“O processo para motoristas profissionais será modernizado, permitindo mais opções de formação e menos burocracia para quem precisa de habilitação para trabalhar”, afirmou o Ministério dos Transportes em nota.
As principais mudanças propostas pelo governo do presidente Luiz Inácio Lula da Silva (PT) para a CNH são:
- Curso teórico gratuito e on-line: Todo o conteúdo teórico será oferecido digitalmente pelo Ministério dos Transportes. Autoescolas e instituições credenciadas poderão continuar oferecendo cursos presenciais;
- Redução de aulas práticas: A carga mínima de aulas práticas cai de 20 horas para 2 horas, com possibilidade de escolha entre autoescolas, instrutores autônomos credenciados pelos Detrans ou programas personalizados;
- Processo digital: Apenas a coleta biométrica e o exame médico permanecem presenciais.

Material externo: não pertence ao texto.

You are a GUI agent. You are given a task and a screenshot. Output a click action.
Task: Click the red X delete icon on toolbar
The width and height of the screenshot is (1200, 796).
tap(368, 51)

Todas as demais etapas podem ser realizadas on-line, pelo site do Ministério dos Transportes ou pela Carteira Digital de Trânsito.
NOS PAÍSES DESENVOLVIDOS
Nos países desenvolvidos, a formação de novos motoristas costuma ser mais rigorosa e estruturada, com exigência de cursos formais, documentos específicos e períodos probatórios. Alemanha e Suíça adotam etapas obrigatórias que incluem aulas teóricas, treinamento prático, cursos de primeiros socorros e regras de aprendizagem supervisionada. Nos Estados Unidos, o processo varia conforme o Estado, mas também exige comprovação de identidade e aprovação em provas teóricas e práticas,
Alemanha
Na Alemanha, obter a carteira de motorista exige a frequência obrigatória em uma autoescola, segundo a KBA (Autoridade Federal de Transporte Automóvel) O candidato deve passar por aulas teóricas e práticas. Para a categoria B, por exemplo, são obrigatórias 14 aulas teóricas de 90 minutos, seguidas das aulas práticas de direção.

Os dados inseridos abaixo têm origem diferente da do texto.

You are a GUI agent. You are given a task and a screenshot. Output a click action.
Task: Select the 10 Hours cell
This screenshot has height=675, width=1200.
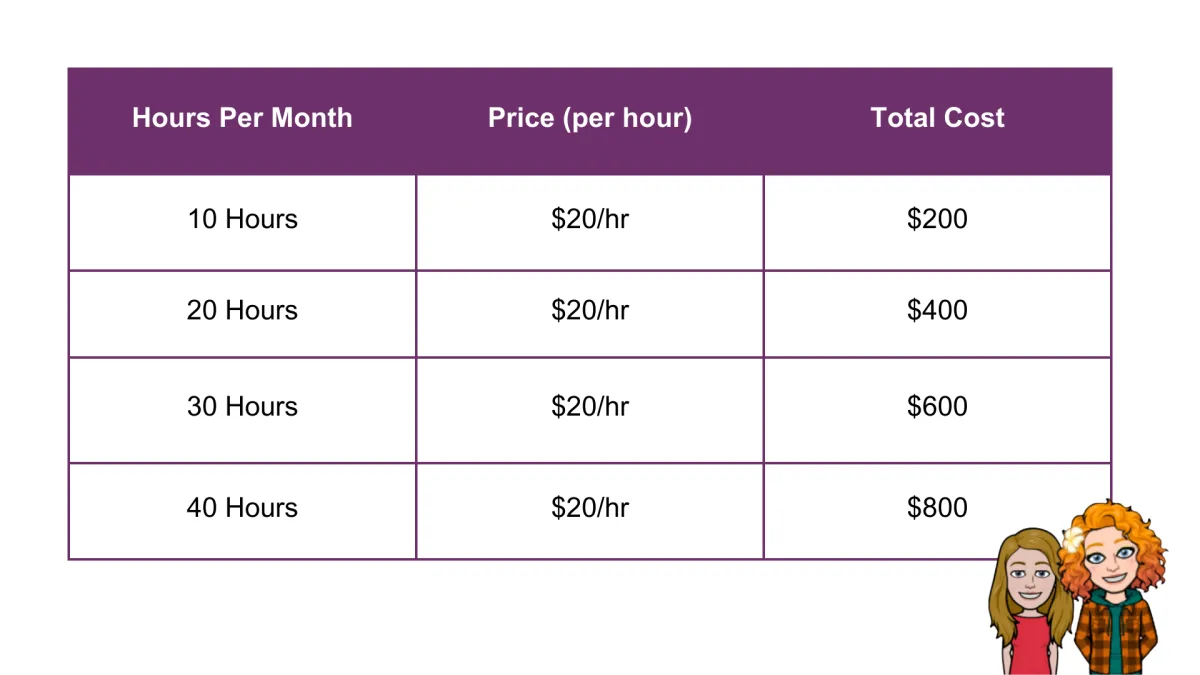pyautogui.click(x=242, y=222)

Antes de iniciar o curso, é necessário apresentar exame oftalmológico, documento de identidade, foto biométrica e certificado de um curso de primeiros socorros.
Após a conclusão, o candidato deve passar em exames teórico e prático. A aprovação resulta na emissão da carteira, que inicialmente possui um período probatório de 2 anos.
Suíça
Na Suíça, o processo começa com a solicitação de uma licença provisória ou “permissão de aprendiz”, disponível para candidatos a partir de 17 anos, segundo a Swiss Driving Licence.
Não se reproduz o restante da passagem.